What the task asks: What must be returned is the number of lines in the records holding the word "legend", with no other text.

------------------------------------------------

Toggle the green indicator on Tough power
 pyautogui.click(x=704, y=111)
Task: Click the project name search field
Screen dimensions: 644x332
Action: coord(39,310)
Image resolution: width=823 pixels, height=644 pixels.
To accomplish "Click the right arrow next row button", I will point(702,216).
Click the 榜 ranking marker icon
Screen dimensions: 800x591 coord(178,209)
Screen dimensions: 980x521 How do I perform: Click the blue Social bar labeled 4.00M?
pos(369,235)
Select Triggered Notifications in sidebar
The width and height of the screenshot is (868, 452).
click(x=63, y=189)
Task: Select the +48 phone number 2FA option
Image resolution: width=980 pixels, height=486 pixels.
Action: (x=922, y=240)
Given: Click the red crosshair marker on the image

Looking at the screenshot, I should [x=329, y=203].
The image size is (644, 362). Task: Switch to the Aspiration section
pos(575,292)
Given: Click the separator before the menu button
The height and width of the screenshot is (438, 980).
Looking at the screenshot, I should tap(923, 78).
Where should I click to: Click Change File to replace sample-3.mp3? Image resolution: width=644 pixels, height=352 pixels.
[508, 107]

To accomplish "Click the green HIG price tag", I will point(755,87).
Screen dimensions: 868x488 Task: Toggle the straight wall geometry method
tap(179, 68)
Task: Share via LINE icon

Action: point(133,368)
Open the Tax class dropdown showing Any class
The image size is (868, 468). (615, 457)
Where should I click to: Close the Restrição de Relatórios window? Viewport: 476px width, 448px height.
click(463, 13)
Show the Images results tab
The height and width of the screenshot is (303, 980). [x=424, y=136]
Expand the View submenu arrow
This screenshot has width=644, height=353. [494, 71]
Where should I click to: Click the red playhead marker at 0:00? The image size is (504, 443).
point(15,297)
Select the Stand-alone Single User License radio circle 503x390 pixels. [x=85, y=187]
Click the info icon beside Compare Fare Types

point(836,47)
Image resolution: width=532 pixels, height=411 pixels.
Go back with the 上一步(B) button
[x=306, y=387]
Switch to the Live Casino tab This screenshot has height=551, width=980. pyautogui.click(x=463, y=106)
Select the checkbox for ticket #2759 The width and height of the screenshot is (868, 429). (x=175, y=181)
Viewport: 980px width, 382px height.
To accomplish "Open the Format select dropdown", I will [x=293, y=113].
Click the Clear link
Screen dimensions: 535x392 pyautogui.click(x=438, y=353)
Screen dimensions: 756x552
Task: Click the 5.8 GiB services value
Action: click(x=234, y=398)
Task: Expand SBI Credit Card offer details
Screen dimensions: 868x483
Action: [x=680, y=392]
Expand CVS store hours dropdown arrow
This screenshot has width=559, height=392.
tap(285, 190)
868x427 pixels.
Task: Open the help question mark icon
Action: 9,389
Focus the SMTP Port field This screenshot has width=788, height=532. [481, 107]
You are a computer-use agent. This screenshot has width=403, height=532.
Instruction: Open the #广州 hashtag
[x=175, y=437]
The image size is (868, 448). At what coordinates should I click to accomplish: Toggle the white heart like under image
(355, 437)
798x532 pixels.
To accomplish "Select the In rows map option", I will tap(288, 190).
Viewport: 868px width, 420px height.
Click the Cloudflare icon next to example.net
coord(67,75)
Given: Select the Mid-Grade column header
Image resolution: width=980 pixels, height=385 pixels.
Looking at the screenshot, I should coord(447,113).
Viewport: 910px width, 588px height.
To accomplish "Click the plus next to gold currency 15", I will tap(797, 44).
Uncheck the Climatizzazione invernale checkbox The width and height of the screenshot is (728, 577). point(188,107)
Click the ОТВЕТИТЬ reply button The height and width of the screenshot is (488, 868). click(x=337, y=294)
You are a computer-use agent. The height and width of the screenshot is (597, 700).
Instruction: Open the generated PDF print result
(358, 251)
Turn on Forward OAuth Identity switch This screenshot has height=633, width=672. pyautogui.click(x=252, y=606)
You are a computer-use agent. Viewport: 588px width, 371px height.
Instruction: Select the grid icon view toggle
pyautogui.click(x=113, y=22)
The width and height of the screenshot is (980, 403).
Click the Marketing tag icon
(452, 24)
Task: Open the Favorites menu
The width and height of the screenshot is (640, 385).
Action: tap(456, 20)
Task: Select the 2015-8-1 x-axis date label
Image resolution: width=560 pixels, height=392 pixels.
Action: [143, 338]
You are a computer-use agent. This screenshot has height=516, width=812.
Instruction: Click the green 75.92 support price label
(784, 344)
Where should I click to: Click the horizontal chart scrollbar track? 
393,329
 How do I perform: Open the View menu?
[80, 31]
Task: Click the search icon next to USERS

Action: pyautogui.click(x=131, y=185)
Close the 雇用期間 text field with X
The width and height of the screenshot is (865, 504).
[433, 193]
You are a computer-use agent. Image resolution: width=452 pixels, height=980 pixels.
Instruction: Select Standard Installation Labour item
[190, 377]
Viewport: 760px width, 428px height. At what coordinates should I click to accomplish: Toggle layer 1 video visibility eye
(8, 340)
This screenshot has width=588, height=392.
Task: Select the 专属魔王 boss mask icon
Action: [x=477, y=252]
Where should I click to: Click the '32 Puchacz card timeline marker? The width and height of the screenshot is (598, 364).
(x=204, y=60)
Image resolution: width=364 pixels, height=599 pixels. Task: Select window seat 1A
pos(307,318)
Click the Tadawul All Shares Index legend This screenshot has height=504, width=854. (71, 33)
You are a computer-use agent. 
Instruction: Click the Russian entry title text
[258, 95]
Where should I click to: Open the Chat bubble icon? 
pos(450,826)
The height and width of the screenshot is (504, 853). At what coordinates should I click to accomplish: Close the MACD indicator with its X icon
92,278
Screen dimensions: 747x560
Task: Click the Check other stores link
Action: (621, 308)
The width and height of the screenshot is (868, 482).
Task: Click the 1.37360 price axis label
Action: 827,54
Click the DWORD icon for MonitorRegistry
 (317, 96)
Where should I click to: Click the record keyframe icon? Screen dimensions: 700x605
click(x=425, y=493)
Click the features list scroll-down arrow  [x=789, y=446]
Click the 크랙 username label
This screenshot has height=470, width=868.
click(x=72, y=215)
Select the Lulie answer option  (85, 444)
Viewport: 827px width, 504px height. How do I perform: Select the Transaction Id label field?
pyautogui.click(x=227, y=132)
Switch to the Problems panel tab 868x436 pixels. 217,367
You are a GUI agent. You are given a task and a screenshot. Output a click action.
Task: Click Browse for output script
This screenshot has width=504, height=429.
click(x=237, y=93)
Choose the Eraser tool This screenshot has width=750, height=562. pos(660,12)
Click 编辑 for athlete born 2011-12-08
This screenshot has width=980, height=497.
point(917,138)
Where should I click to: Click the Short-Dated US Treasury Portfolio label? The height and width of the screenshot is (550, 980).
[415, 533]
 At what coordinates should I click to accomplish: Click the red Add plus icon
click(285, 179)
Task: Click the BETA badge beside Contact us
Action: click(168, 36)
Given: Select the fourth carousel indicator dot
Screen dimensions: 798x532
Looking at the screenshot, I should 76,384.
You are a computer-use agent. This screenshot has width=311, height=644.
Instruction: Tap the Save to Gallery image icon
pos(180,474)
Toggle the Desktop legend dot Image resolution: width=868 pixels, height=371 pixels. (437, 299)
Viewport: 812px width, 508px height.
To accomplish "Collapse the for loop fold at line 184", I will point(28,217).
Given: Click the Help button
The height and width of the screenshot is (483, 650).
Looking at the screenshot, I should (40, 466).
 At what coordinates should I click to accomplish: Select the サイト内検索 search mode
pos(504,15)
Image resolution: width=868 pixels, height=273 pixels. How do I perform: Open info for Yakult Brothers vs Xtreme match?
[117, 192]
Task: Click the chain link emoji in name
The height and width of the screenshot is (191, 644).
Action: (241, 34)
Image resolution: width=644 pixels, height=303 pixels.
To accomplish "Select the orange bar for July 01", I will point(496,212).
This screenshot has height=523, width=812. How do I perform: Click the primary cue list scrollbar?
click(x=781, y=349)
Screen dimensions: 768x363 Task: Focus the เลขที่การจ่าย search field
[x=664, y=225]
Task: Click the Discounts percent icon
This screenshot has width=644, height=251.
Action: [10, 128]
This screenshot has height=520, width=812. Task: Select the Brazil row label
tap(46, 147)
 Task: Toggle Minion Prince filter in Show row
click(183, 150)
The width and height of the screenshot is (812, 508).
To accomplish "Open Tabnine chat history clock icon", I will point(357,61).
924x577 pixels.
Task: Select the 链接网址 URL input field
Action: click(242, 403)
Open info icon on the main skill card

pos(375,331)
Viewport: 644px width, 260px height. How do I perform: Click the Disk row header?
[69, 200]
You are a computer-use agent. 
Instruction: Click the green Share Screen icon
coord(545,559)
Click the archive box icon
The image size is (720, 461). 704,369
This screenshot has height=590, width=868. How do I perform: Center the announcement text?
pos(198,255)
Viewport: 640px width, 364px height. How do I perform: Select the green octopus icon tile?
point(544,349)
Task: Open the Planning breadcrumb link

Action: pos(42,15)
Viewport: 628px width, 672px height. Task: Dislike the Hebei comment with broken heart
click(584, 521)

------------------------------------------------

Exercise solution: 2